If they were to eat through certain buffers over their minimum requirements, they would be forced by law to calculate their maximum distributable amounts (MDAs).
This could lead to the cancellation of additional tier one (AT1) coupons, as well as restrictions around the payment of employee compensation and shareholder dividends.
These sorts of perverse incentives, encountered in the wake of the coronavirus pandemic, are likely to lead to a redesign of the post-crisis rules on bank capital.
Within the EU, two solutions have already gained prominence.
The first considers a move away from a system where an MDA breach results in automatic consequences for banks, towards a more case-by-case approach.
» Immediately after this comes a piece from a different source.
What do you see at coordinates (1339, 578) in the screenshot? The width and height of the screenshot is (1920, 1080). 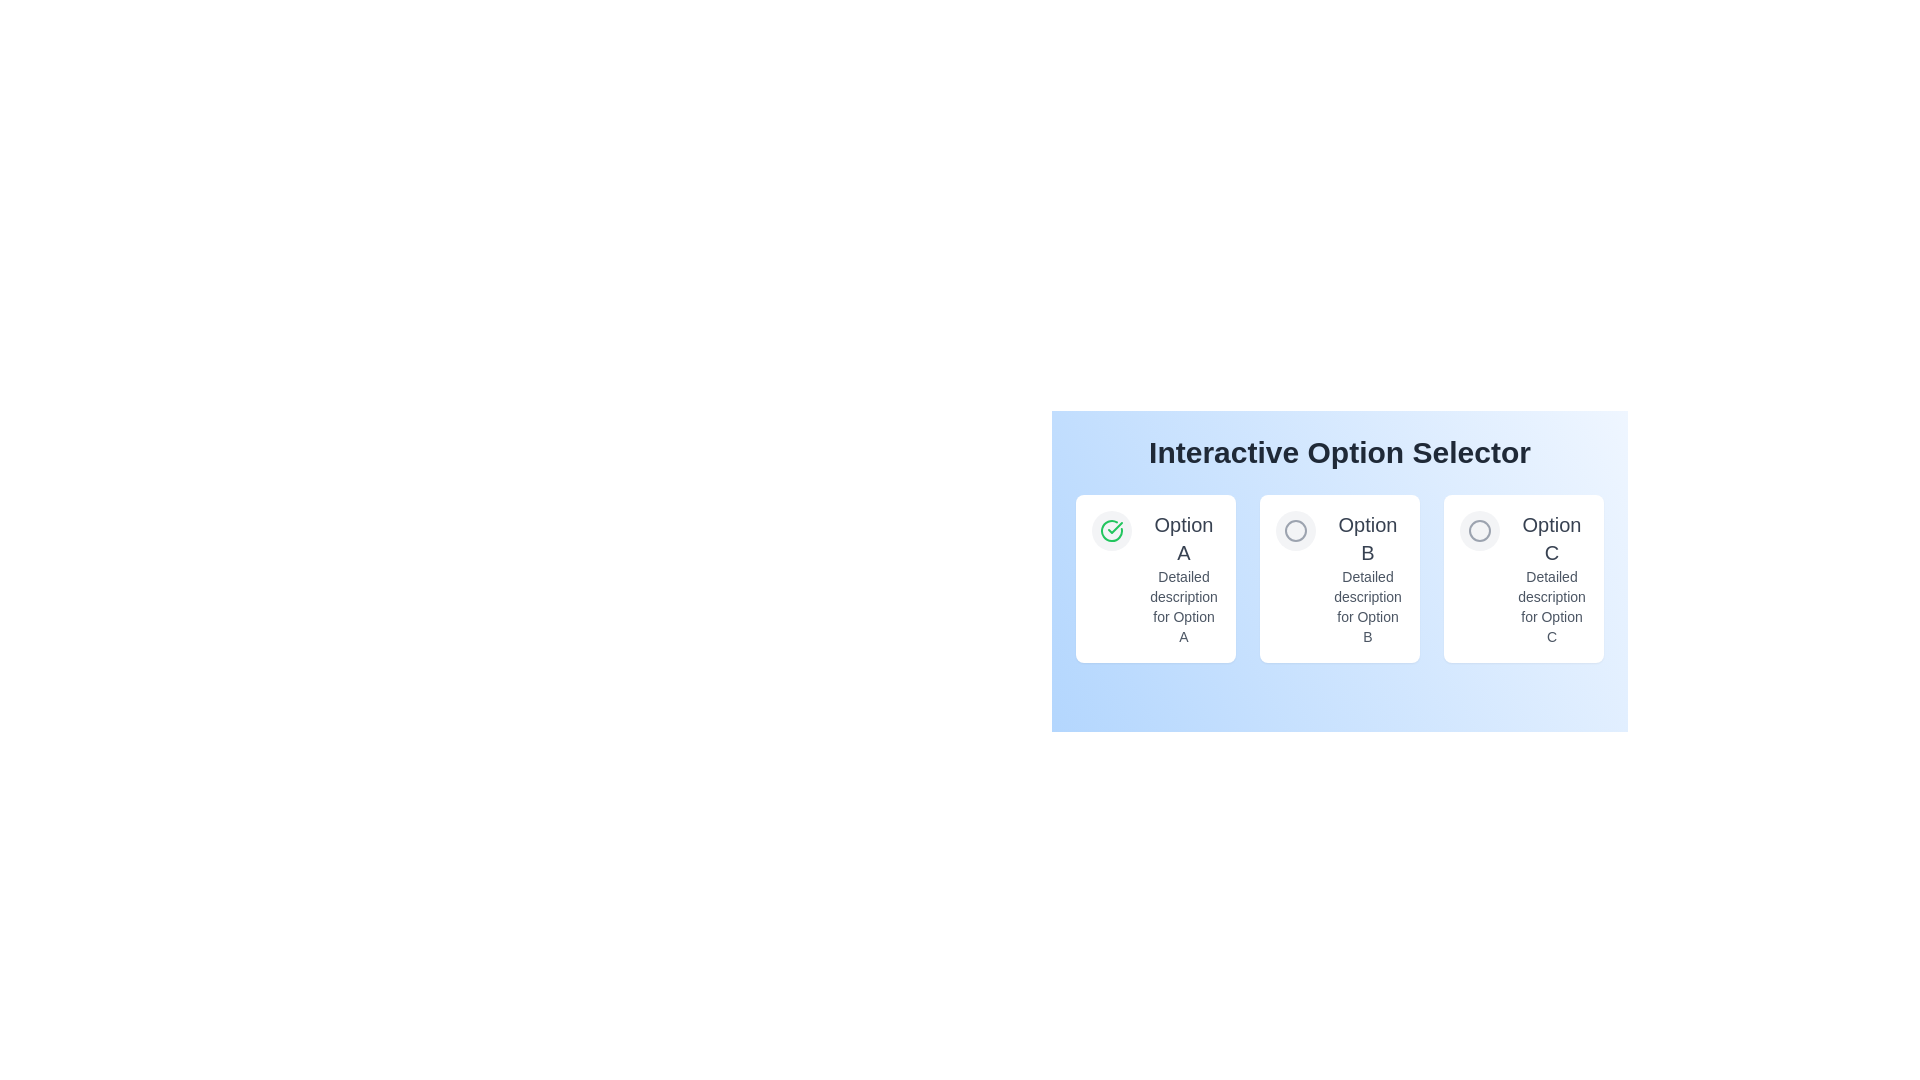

And the second, which could work in tandem with the first, suggests placing more emphasis on targets like the countercyclical capital buffer (CCyB), which can be easily released in times of stress.
Clearly, there is a focus on flexibility in each of these proposals, which normally points towards more discretionary powers being given over to supervisory authorities.
Indeed, the ECB looks as though it could emerge as the big winner from any reworking of capital buffers in the EU.
Moving away from a rigid set of MDA rules would almost certainly mean letting the Single Supervisory Mechanism (SSM), the framework which grants the ECB licensing powers over banks, decide what happens in the event of a trigger breach.
And it is hard to imagine how there could be a greater role for CCyBs without the ECB taking on more responsibility for setting the requirements.
At the moment, national competent authorities are in charge of moving CCyBs up and down. But the system has already encountered problems, as José Manuel Campa, chairperson of the European Banking Authority, explained in a speech on Monday.
Going into the Covid-19 crisis, only a handful of member states had already asked banks to build up their countercyclical capital reserves.
“The question is whether we should also harmonise the way these buffers are deployed,” Campa said.
It is perhaps to the SSM’s credit that investors appear to like the idea of giving it more discretion over the rules.
They seem to be less concerned about how the ECB will make decisions and more concerned about falling foul of some kind of mishap resulting from the strict application of an overly complex rulebook.
As one portfolio manager put it: “We don’t need a ‘quick fix’. We don’t need a Basel V. What we need is a more flexible capital stack.”